>> Start TASK DATA

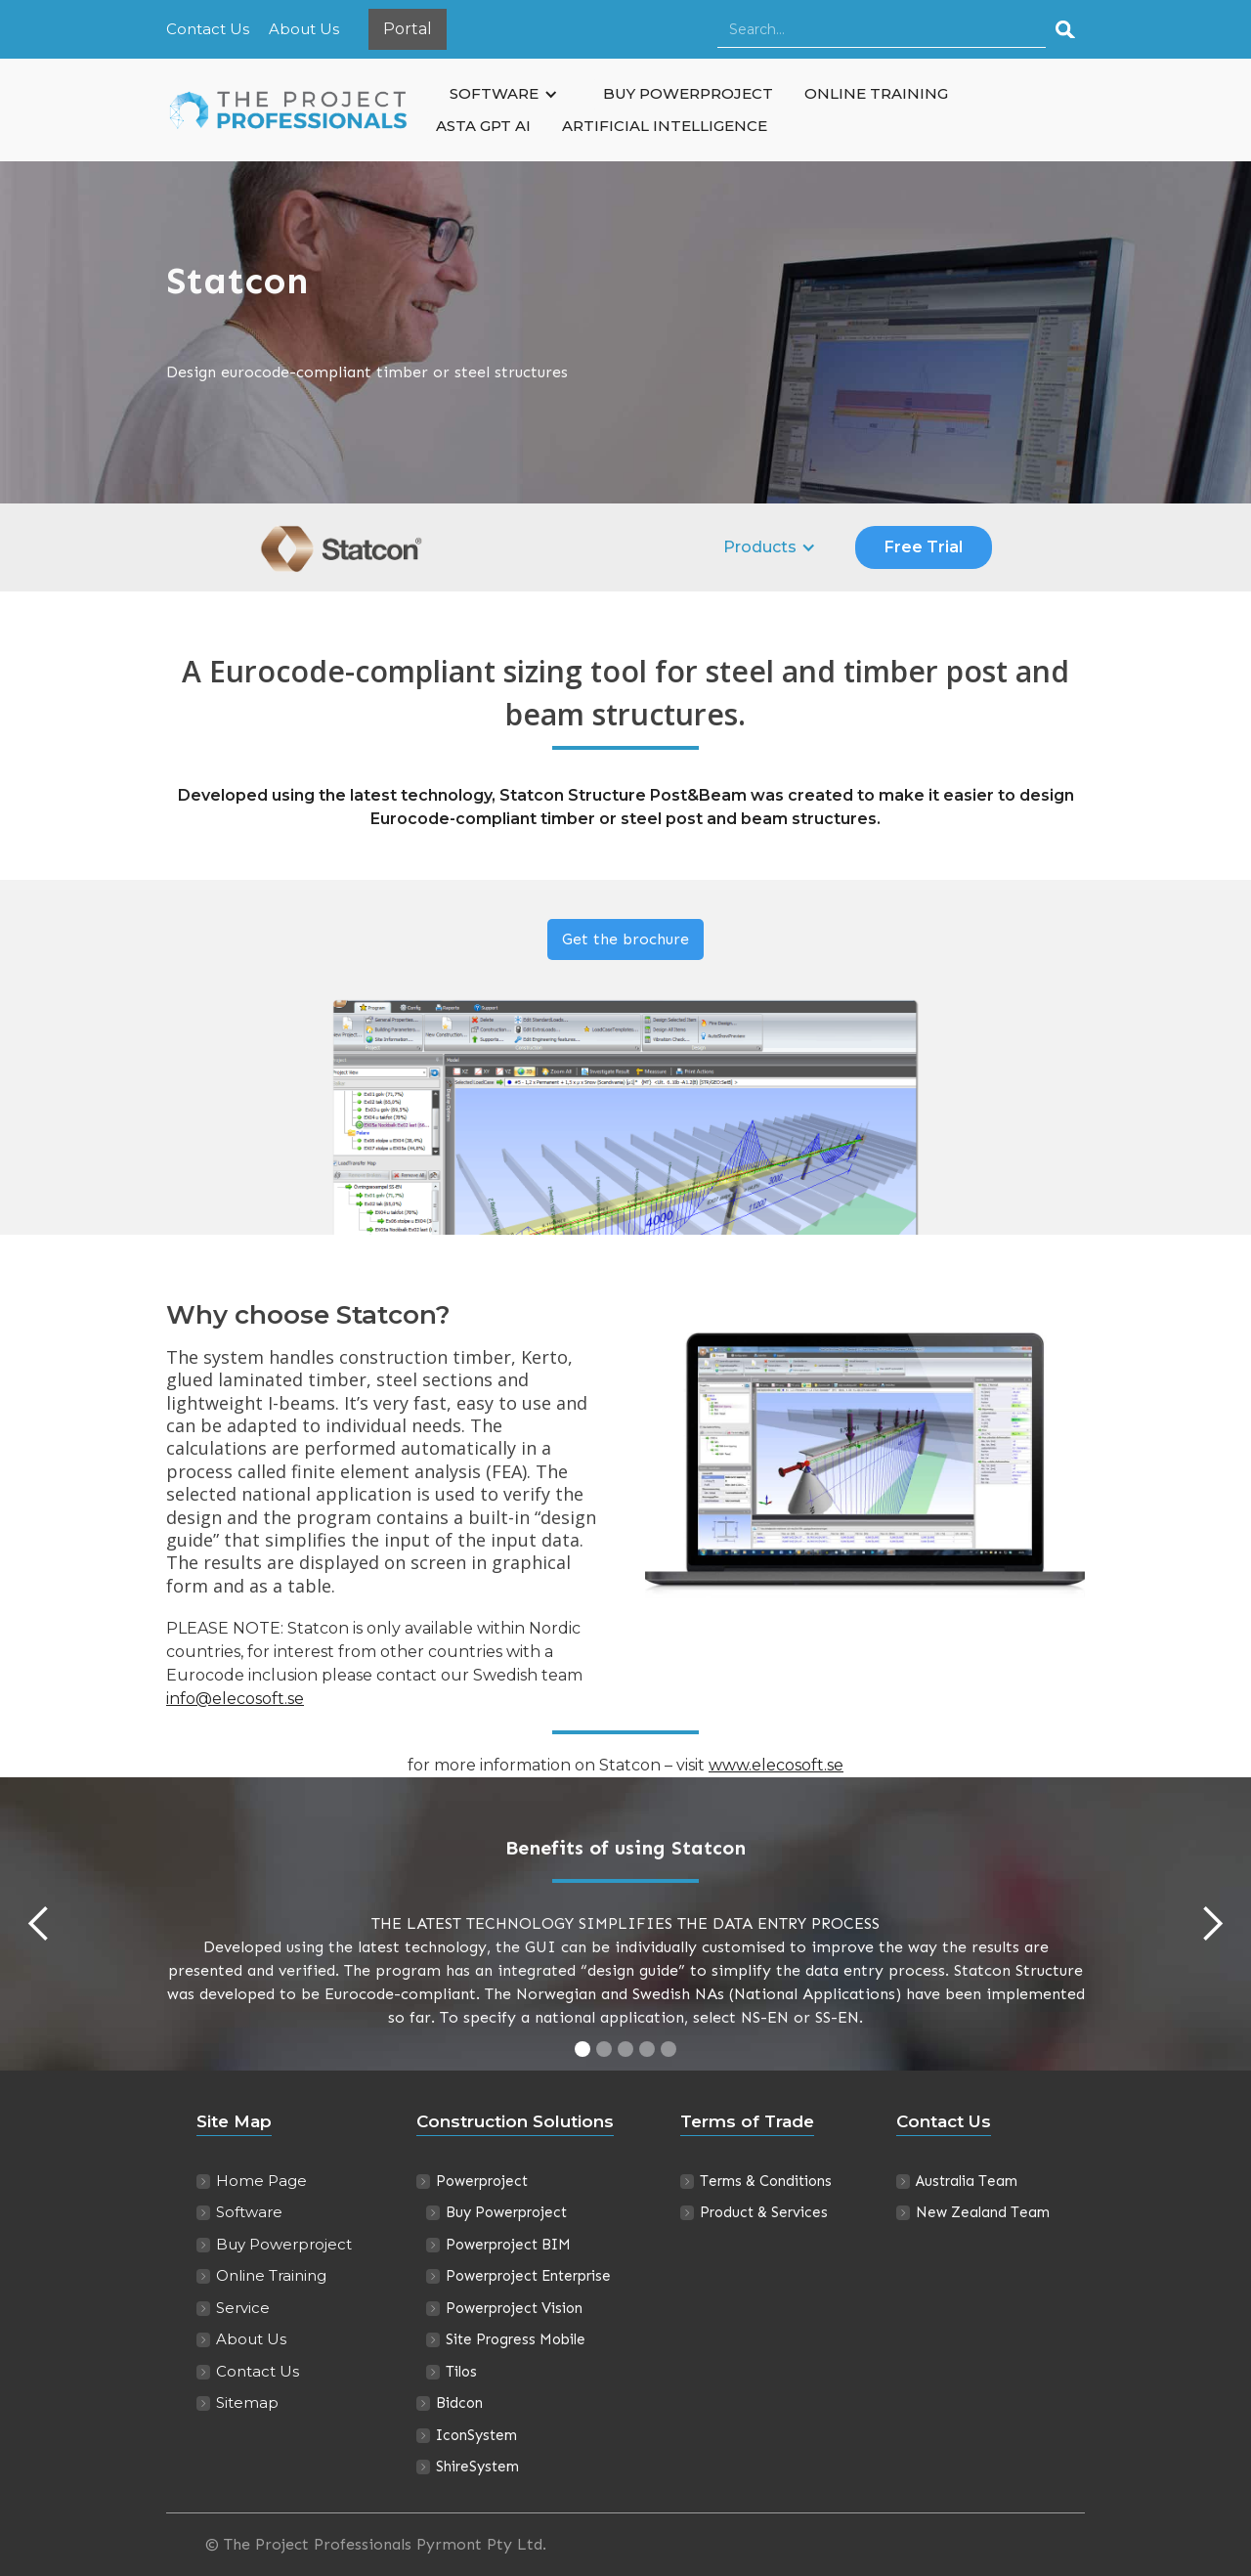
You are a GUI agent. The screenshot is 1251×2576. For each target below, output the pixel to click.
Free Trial (923, 547)
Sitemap (247, 2402)
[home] (293, 110)
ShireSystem (477, 2466)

>> End TASK DATA

TASK PROMPT ->
Reproduce every line of the records above, requests included, but omit the picture. Adjust each coordinate value in the answers by -79.

WRITTEN SOLUTION ->
You are a GUI agent. The screenshot is 1251×2576. For each target below, output the pixel to click.
Free Trial (844, 468)
Sitemap (168, 2323)
[home] (214, 31)
ShireSystem (398, 2387)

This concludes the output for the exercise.